──────── Document passage ────────

Scott Walter Testifies Before the Arizona Senate
Testimony before the
Arizona Senate Committee on Government
Chaired by Michelle Ugenti-Rita
Capital Research Center
March 15, 2021
Chairman Ugenti-Rita, Vice-Chairman Townsend, distinguished Members of the Committee: Thank you for allowing me to testify. I’m Scott Walter, president of the Capital Research Center in Washington, D.C., a 36-year-old think tank that is a watchdog on nonprofits.
I’m here because HB 2569 raises critical questions about nonprofits’ role in elections.
The bill especially raises one critical question about one nonprofit funded by one billionaire family in last year’s elections to the tune of hundreds of millions of dollars.
Personally, I do not want donors or nonprofits anywhere on the political spectrum manipulating elections through gifts to government offices.
One would think the question whether to permit private funding of Arizona’s election offices would be simple, something Left and Right could agree on: Should Arizona’s elections be governed by the people’s representatives, or by one Big Tech billionaire?
As a student of the Left’s role in politics, I’m amazed anyone left of center would be unsure how to answer. For years we’ve heard left-leaning officials, and left-leaning nonprofits, decry political donations by billionaires. In Washington, prominent Democrat Alexandria Ocasio-Cortez has objected to the very existence of billionaires.
These attacks typically feature criticism of so-called “dark money.” I easily found three Members of this Committee on the record criticizing it:
- “Dark money has bought many offices and it needs to stop. Legislation and rules need to be enforced.”
- “Dark Money is bad for politics, government and the community.”
- “Equating wealth with free speech and the continued allowance of outside, dark and dirty money corrupts the campaign financing system in Arizona and threatens the stability of democracy and political involvement. We need to remove the ability for wealthy interests of scale to drown out deliberation and influence the election process.”
I can assure the Committee that the nonprofit which likely spurred the writing of this bill, namely, the Center for Tech and Civic Life (or CTCL), funded by the billionaire family of Facebook’s Mark Zuckerberg, is as “dark” and “outside” as they come.
CTCL refused to disclose the hundreds of millions it received from Mr. Zuckerberg; weeks later, the donor himself revealed his nine-figure donation. CTCL declines to provide its full donor list, and it’s organized as a 501(c)(3) nonprofit which can legally avoid revealing any donors.
Much worse, however, because at least CTCL’s “darkness” about donors is legally permitted, it also refuses to reveal where its hundreds of millions went in the last election. CTCL has admitted that thousands of local election offices in dozens of states received grants of $5,000 or more, and it has posted a “preliminary” list of local government offices that received funds.
But of course, the critical question is how much money went to which election offices. CTCL refuses to make public that information, even though federal law requires it to report on its IRS Form 990, a public document, every grant of $5,000 or more to any government agency. Conveniently, CTCL can delay filing that document until November 2021. It has refused to answer these kinds of burning public questions, despite being asked by the New York Times, the Associated Press, National Public Radio, American Public Media, the New Yorker, and others.

──────── Recorded data ────────

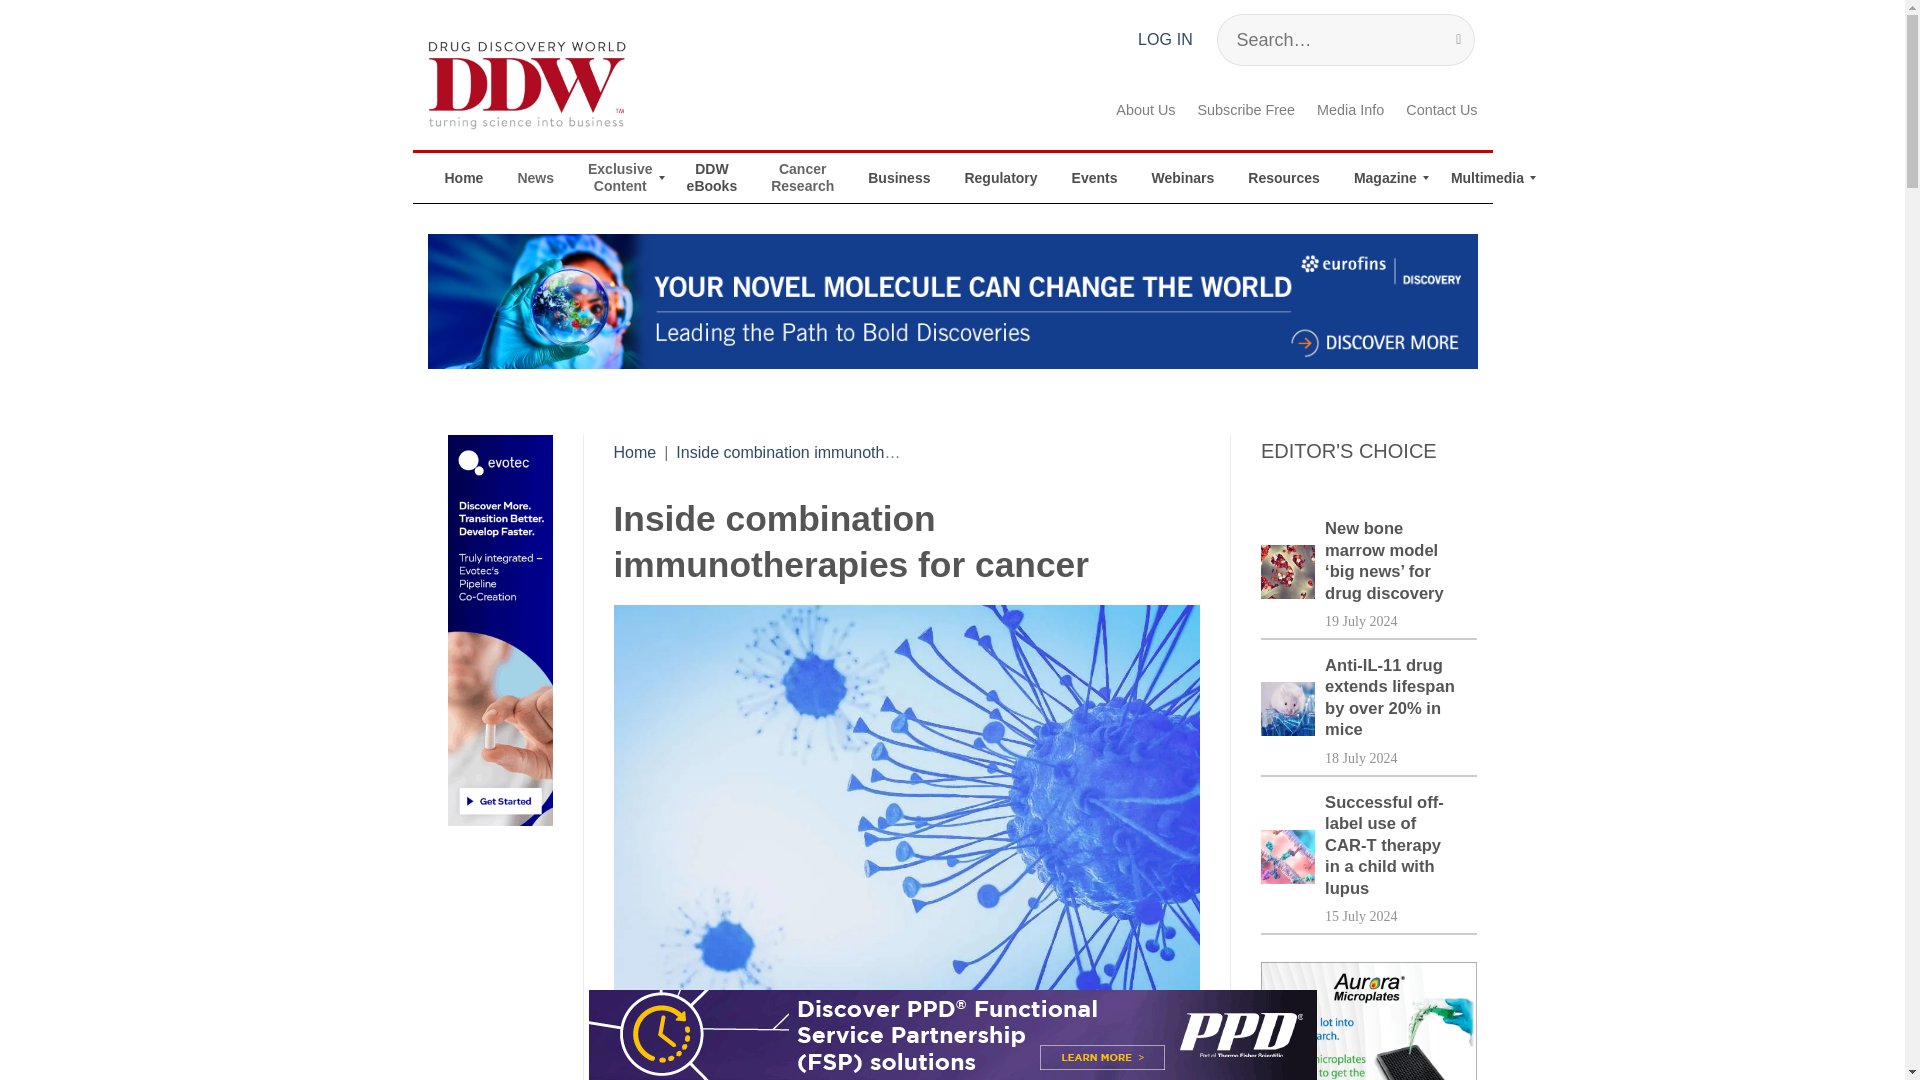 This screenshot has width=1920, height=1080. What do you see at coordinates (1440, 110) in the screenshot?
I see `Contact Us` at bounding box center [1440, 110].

────────

Written problem 1:
In the Arizona Senate testimony, until when can CTCL delay filing its IRS Form 990?
Written problem 2:
Continue the Arizona Senate testimony from its final sentence.

Output 1:
CTCL can delay filing it until November 2021.

Output 2:
Nonetheless, we at Capital Research Center have examined CTCL’s list, as well as news databases and local government reports, to assemble the fullest data set currently available. We think these numbers won’t change much when the full truth comes out because we’ve found grant amounts for most large jurisdictions.
We’ve publicly disclosed all the data we can find and published reports for the states of Arizona, Nevada, Pennsylvania, Georgia, Michigan, Wisconsin, North Carolina, and Virginia. For every state we’ve examined, it is clear Zuckerberg’s funding via CTCL has produced a highly partisan pattern. Consider a few data points:
- In Arizona, the Democratic presidential nominee won five of your 15 counties. CTCL funded four of those five (all but Santa Cruz).
- The only county to flip its presidential vote in 2020, Maricopa, saw the Democratic nominee double his party’s 2016 vote.
- By contrast, the Republican nominee, who in 2016 had won Maricopa by over 3 percentage points, and who increased his 2020 vote in the county by 69 percent, winning over 130,000 more votes than any previous candidate of either party, nonetheless lost Maricopa.
- In neighboring Nevada, CTCL only funded the two counties won by the Democrat: Washoe County, home to Reno; and Clark County, home to Las Vegas, which received $4.59 for every Biden voter.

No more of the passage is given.